“Maybe the journey isn’t so much about becoming anything. Maybe it’s about unbecoming everything that isn’t really you.”
- Paulo Coelho
Kasi is an EMDR trained clinician through EMDRIA.
EMDR (or more formally, Eye Movement Desensitization and Reprocessing) is a type of psychotherapy that is highly effective in treating PTSD and traumatic memories. From car accidents to sexual assault to childhood trauma, EMDR helps individuals to no longer feel overwhelmed by these disturbing events. EMDR is different from your conventional talk therapy (which may feel like a relief for those who have tried traditional therapies and felt stuck!)
How does EMDR work?
When traumatic events happen, we are not able to process them because they are so jarring to our system. Our minds can only take in so many details and also try to survive through the moment. Once the event is done, you may have a hard time understanding it, feel overwhelmed by it, or struggle to recall details properly. This is because these memories are not properly stored in our long-term memory.
During EMDR, a therapist guides a client to think about a traumatic memory in a specific pattern of brief recollection while using bilateral stimulations (BLS). BLS involves focusing on an external object (e.g. eye movements, tapping) and engaging your left brain and right brain (e.g. your eyes move to the left, then they move to the right, and then back to the left).
When you process a memory in this manner, your brain will jump around to various memories, thoughts, and emotions. It will find connections between the original traumatic event and its later impacts on your life (e.g. how that event has affected your beliefs later in life). EMDR considers a memory to be fully “cleared” when an individual no longer feels emotionally distressed by the traumatic event, and the beliefs about him/her/themselves is shifted to a more positive stance.

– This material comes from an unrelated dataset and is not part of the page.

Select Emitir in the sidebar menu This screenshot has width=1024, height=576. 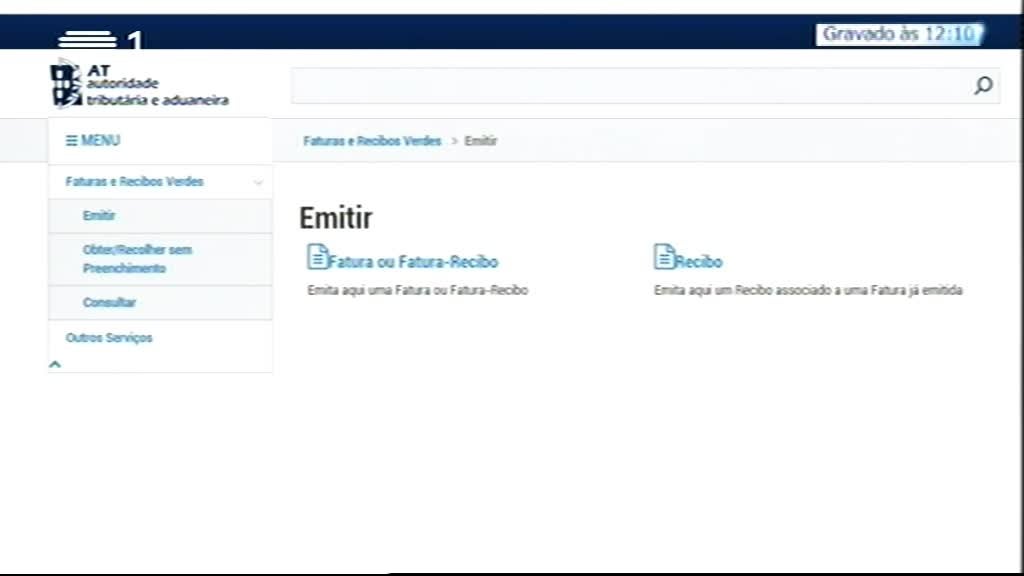coord(97,216)
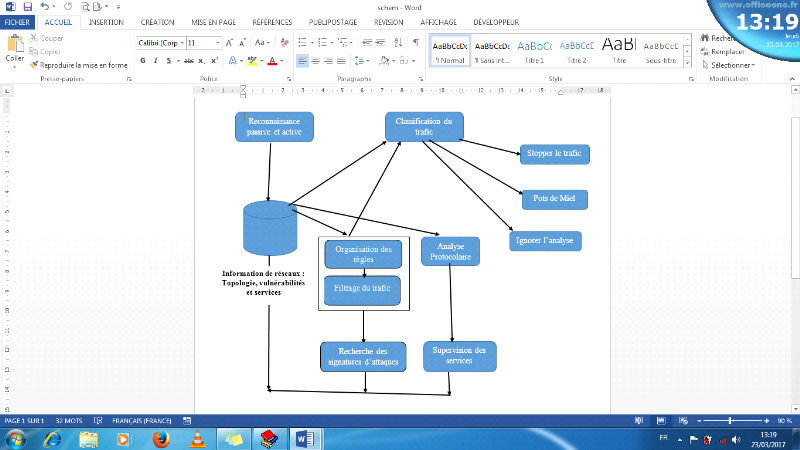Select the Reproduire la mise en forme painter
This screenshot has height=450, width=800.
pos(78,64)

What does an EMDR session look like?
#1 History Intake and Creating a Plan
The first step in EMDR is to get to know you. We talk about a variety of different topics to better understand what has influenced you and your trauma. For example, we look at the people you grew up with, your experiences in school and work, and the impact of race, religion and other social factors. This step can take a session, or it can take multiple sessions depending on the complexities of hardships you have survived. Once history has been gathered, we then discuss a treatment plan. What would you like to process? What earlier memories may influence your treatment? It’s valuable to go in chronological order. If you clear earlier traumatic memories, they won’t influence later events.
During this stage of EMDR, we will work together to create some grounding practices. EMDR is used with individuals with severe and complex trauma. However, we want to process traumatic events safely without overwhelming you. It’s important to stay within your window of tolerance. Some examples of grounding techniques include deep breathing, mindfulness skills, and visualization strategies.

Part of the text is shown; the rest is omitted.